The line • Giants by 3.
The pick • Packers. Mrs. Four Downs has informed me no small number of times that the "hot item" she's hoping to get her hands on is Packers quarterback Aaron Rodgers. I'm scouring Amazon right now.
… and eight to go
Oakland at Cincinnati, 11 a.m. • The Raiders' unprecedented appeal to the league for a "do-over" in the Carson Palmer trade seems a long shot to be granted.
Pittsburgh at Cleveland, 11 a.m. • Browns were going to unveil their version of "terrible towels" which looked a lot like white flags. How appropriate.
Buffalo at Indianapolis, 11 a.m. • No team may ever experience a bigger swing in quality of opponents than the Colts going from last week's Patriots to this week's Bills.
Seattle at Miami, 11 a.m. • It's a matchup of the third- and fourth-best quarterbacks of this rookie draft class!

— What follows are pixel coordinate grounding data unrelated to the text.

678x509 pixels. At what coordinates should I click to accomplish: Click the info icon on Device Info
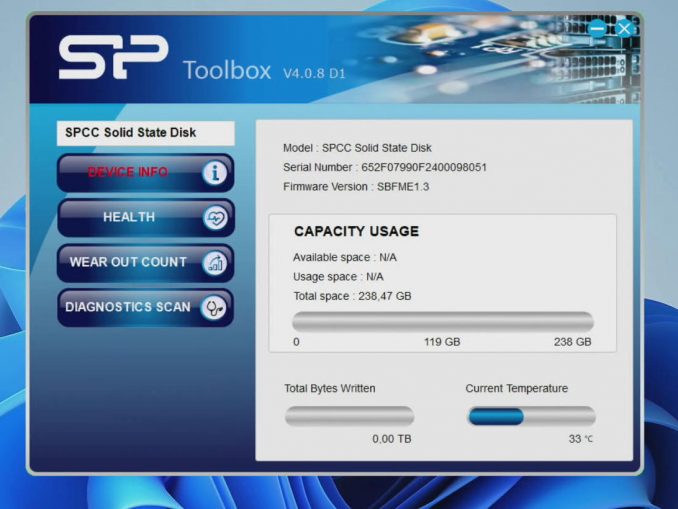click(x=215, y=173)
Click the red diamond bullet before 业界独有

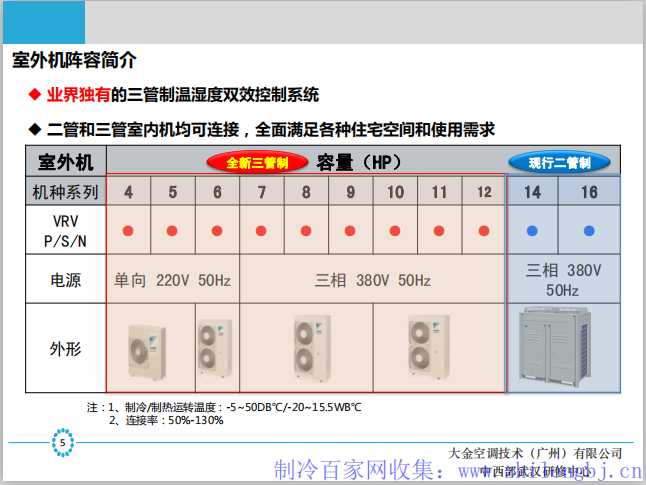33,96
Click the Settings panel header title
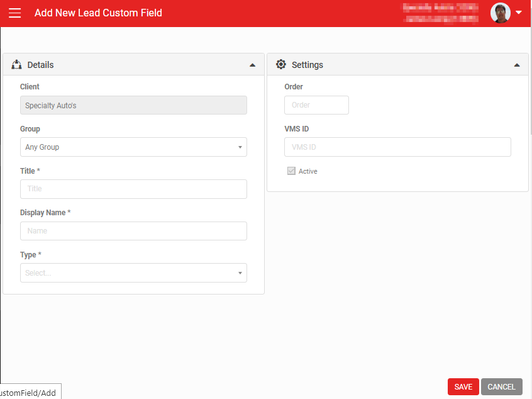The image size is (532, 399). pos(308,65)
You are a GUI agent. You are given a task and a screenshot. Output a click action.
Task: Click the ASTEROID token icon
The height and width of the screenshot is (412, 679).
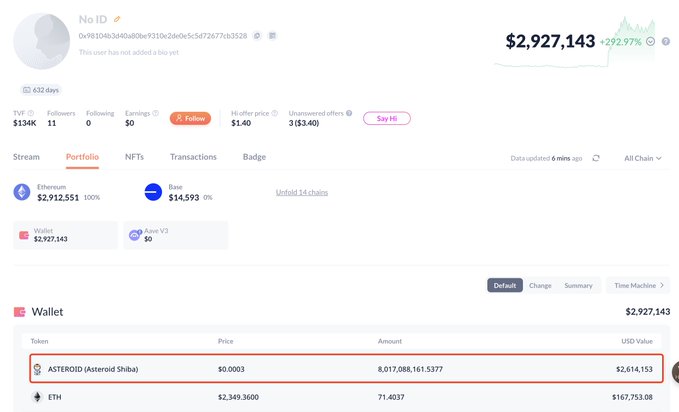[x=37, y=369]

Sweeeeeeeet!
Atlanta at Tampa Bay, 11 a.m. • After losing to the Saints and looking awful vs. the Cards, it's time for the Falcons to go all MC Hammer at the AMAs and show they're still Too Legit to Quit.
Tennessee at Jacksonville, 11 a.m. • Ducky from "Pretty in Pink" knew way back in '86 that drafting Gabbert in 2011 was a bad idea: "His name is Blaine?! Blaine's not a name, it's a major appliance!"
Baltimore at San Diego, 2:05 p.m. • Is it possible Norv Turner pulled a Milton from "Office Space" and was fired years ago but remains employed due to a paperwork "glitch"?
St. Louis at Arizona, 2:25 p.m. • Ever wondered why it's fútbol instead of football that's called "the beautiful game"? May I offer this matchup as Exhibit A?